With a little Google digging, you may also find specialist TTS projects devoted to your particular language of study. For instance, Irish learners are spoilt by the Abair website (Abair means ‘say’ in Irish). Not only does it provide downloadable Irish narration, but it does this in a choice of three different regional accents. If you learn Irish too, you will well know what a godsend this is!

Irish TTS in a range of regional dialects on the Abair website.

Irish TTS in a range of regional dialects on the Abair website.

Incorporating TTS MP3s

With your MP3s downloaded, you can now incorporate them into your own resources. Easiest of all is simply to insert them as media in PowerPoint presentations or Word documents. I personally like to add them manually to Anki cards to add audio support when I revise vocabulary.

The quick and easy way to reach Anki’s media folder on the desktop program is to open up the Preferences panel, then the Backups tab, and finally to tap the “Open backup folder” link that appears. In the same location as that backup directory, you should see another folder with the name collection.media. Anything you put in here will be synced along with the rest of your Anki data.

Note: always back up your Anki decks before tinkering in the program folders!

Anki's media folder

Anki’s media folder

Drop your saved TTS files into this folder. Note that subfolders still don’t seem to work reliably, so keep everything in that single folder. Logical file naming will definitely help!

Finally, when you create / edit a vocabulary note, use the following format to add your sound as a playable item, replacing filename as appropriate:

[sound:filename.mp3]

When viewed on your device, you should see a play button on flashcards with embedded sounds. Magic!

Anki card with embedded sound

An Anki card with embedded sound

If you prefer an even easier route, then there is an Anki plugin specially created for automatically including TTS into notes. I prefer the manual method, as it satisfies the the tech control freak in me.

A human touch

Of course, TTS is not a perfect substitute for a native speaker recording. For those times when only a human voice will do, Forvo is a goldmine. The site is replete with native sounds across a dizzying array of languages, all recorded by native speaker volunteers. Just as with the TTS examples above, the sounds can be downloaded for use in your own resources, too.

To round off our trek through native speaker sites – real and synthesised – just a final note on copyright. If you intend to share the resources you create, always check the usage notes of the website of origin. Sites commonly have fair use policies for non-commercial projects, so making resources for personal use is usually not a problem at all.
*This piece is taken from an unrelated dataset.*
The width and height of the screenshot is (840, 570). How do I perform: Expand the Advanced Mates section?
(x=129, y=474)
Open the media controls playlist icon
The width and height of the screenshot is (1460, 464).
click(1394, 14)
If you plan to sell your resources, though, you may well need to opt for a commercial plan with the respective platform.

Robotic resources can plug a real gap in native speaker support, especially for niche languages, or niche subjects in more mainstream ones. Do you use TTS in innovative ways in your own learning? Have you come across other specialist or language-specific TTS projects? If so, please share in the comments!